Monday, May 19, 2008

Author reacts to forensics post

I forwarded the Grits post on forensics from earlier today to Roger Koppl, who authored the Forbes magazine article it was based on. He was gracious enough to react via email, so with his permission I thought I'd post his response as a stand-alone:
Thanks for sending me an email notice of your blog and thanks for the blog. Please allow me to note that I did say in the Forbes piece, “Creating the right to a forensic expert for the defense would help restore the imbalance in scientific firepower that too often exists between prosecution and defense.” I have been calling for forensic defense experts since my first publication on these issues in 2005. But I must admit I have only recently come to see it as the lynchpin reform.

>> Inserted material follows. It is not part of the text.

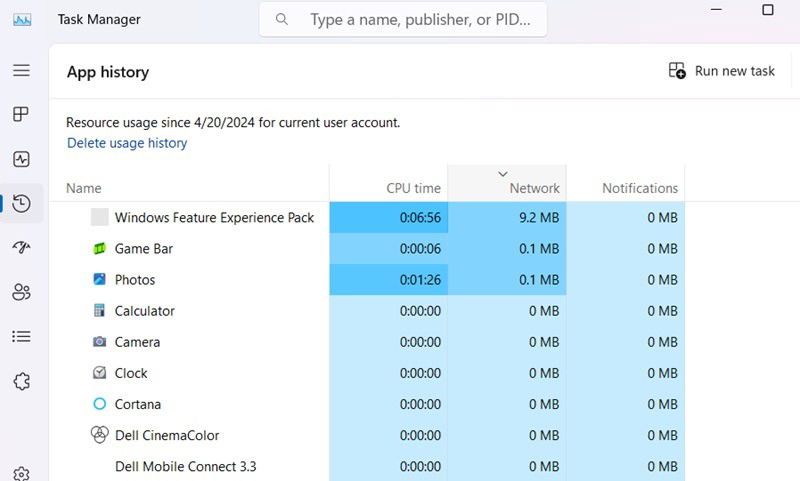Click the Run new task button

[722, 71]
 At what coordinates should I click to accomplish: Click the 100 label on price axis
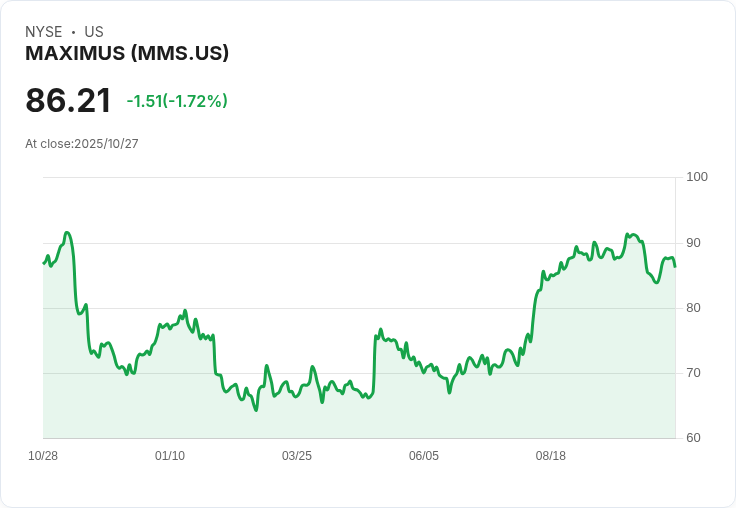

IMHO you need more than one knock-down reform. You need a suite of interlocking reforms. I still think I hit the right mix in my 2005 paper, which is attached. If I did get it right, however, there are still two big questions needing attention. 1) How do you translate your design principles into measures that can be implemented by policymakers? 2) What is the right sequence of reforms?

I’ve been working a lot on the first question, in part through my NSF-funded experimental research. That research seems to show that you need triplicate testing, not merely duplicate testing. I have given serious thought to the second question only recently, when I realized that you need to start with forensic defense experts. I made that argument earlier this month at a DNA seminar for public defenders.

I strongly agree with your desire to make forensics a part of the adversarial process, rather than hoping to somehow lift it above the adversarial process. I think you are quite right to say “forensic science isn't neutral, no matter who performs it.”

Thanks for letting me respond in such detail to this morning’s very welcome blog on forensics.

Cheers,
Roger
Koppl also forwarded me a copy of his 2005 paper, "How to improve forensic science" (pdf) from the European Journal of Law and Economics, in which he declared that "Forensic workers have inadequate incentives to produce reliable analyses of police evidence," and suggested breaking up the "monopoly" held by the state on forensic analysis. More of his research on the topic is linked here. Thanks, Roger, for the extra analysis and background.